Personalmente, creo que más que celebrar esta fecha, es para llorarla, porque basta ver el estado en que se encuentra la mayoría de los monumentos declarados patrimonio histórico por parte del Consejo de Monumentos Nacionales, un organismo que -a mi juicio- es como el “perro del hortelano”, que no come ni deja comer.

Digo esto porque este organismo es poco y nada lo que aporta en su esencia para la preservación patrimonial, sobre todo en las regiones del norte, no siendo así su preocupación por los edificios de Santiago y el sur de Chile, especialmente, los de Chiloé, pero en cuanto al norte…. NADA.

Me molesta mucho la tarea de este organismo, evidentemente centralista, ya que no basta con declarar a ciertos edificios patrimoniales como “Monumentos Nacionales” para después dejarlos abandonados, sino que también debe perseverar en el cuidado, protección y mantención de ellos, algo que al menos en Atacama no hemos visto nunca jamás.

En nuestra región tenemos ejemplos de sobra en cuanto al estado calamitoso y de destrucción en que se encuentran muchos antiguos edificios, respecto a los cuales este Consejo de Monumentos Nacionales no ha puesto un solo peso para la protección de estas vetustas reliquias que, con el paso del tiempo, se están deteriorando cada día más.
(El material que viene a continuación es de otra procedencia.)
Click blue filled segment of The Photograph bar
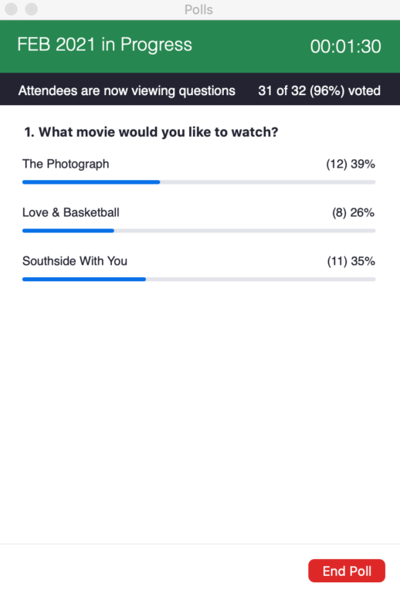(91, 182)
Y lo complicado del caso, es que este famoso Consejo tampoco permite que los municipios u organizaciones privadas pongan siquiera un clavo o una manito de pintura en edificios, esculturas u otras piezas patrimoniales que están por caerse o siendo víctima de la corrosión.

Al respecto, tenemos el caso de la Estación de Ferrocarriles de Copiapo, un hermoso edificio que se lo está llevando el inexorable paso del tiempo. A esto súmele, la primera locomotora que corrió en Sudamérica y que esta a la intemperie en el patio de la Casa Central de la Universidad de Atacama.

En Tierra Amarilla, acontece algo parecido con la casa de Jotabeche que, prácticamente, está destruida en su mayor parte; sin embargo, los señores del Consejo de Monumentos Nacionales, jamás se han dignado venir a conocer su estado de conservación, al igual como acontece con la iglesia de Nantoco, la fundición incaica “Viña del Cerro” y la casa patrimonial que perteneció a don Apolinario Soto, el propietario de la rica mina de plata de Tres Puntas.

¿Dónde estuvieron los señores que representan a este organismo cuando el propio Estado de Chile determinó hacer desaparecer el histórico campamento minero de Potrerillos? En fin, respecto a este organismo, podríamos seguir sacándolo a la pizarra y dejando al descubierto su ineficacia e ineptitud frente a la realidad que demanda la conservación de nuestro patrimonio histórico cultural en Atacama.